**YOUR ASSIGNMENT:** Lines below that include the word "badge" should each be copied.

== INPUT DATA

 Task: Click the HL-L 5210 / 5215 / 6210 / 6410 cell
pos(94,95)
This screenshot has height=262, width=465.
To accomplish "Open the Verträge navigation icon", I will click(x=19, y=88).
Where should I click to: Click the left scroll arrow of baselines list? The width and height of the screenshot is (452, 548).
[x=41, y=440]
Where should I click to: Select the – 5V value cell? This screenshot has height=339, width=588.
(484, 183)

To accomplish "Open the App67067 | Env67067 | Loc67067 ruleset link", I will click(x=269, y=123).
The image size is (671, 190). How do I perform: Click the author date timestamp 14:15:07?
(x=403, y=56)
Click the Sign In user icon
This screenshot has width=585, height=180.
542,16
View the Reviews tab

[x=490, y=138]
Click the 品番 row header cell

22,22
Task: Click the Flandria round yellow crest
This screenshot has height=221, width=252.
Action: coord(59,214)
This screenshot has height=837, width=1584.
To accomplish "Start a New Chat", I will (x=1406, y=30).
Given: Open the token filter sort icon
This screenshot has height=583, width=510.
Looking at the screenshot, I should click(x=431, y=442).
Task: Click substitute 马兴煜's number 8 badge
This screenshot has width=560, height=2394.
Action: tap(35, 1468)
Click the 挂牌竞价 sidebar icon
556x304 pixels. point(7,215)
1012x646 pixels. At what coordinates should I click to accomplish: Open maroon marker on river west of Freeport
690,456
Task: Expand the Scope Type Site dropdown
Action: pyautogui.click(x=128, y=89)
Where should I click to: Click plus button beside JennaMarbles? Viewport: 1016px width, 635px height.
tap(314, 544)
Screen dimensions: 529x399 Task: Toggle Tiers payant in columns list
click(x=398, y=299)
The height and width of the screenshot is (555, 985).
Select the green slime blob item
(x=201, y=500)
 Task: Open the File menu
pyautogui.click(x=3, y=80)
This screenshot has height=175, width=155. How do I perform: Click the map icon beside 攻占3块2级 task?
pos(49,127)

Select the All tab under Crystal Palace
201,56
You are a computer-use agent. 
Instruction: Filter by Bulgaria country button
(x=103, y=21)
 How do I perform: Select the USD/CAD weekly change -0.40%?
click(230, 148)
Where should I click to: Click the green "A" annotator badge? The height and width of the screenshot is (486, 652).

====

**WORKED SOLUTION:**
Task: Click substitute 马兴煜's number 8 badge
Where should I click to: Click the green "A" annotator badge? The height and width of the screenshot is (486, 652).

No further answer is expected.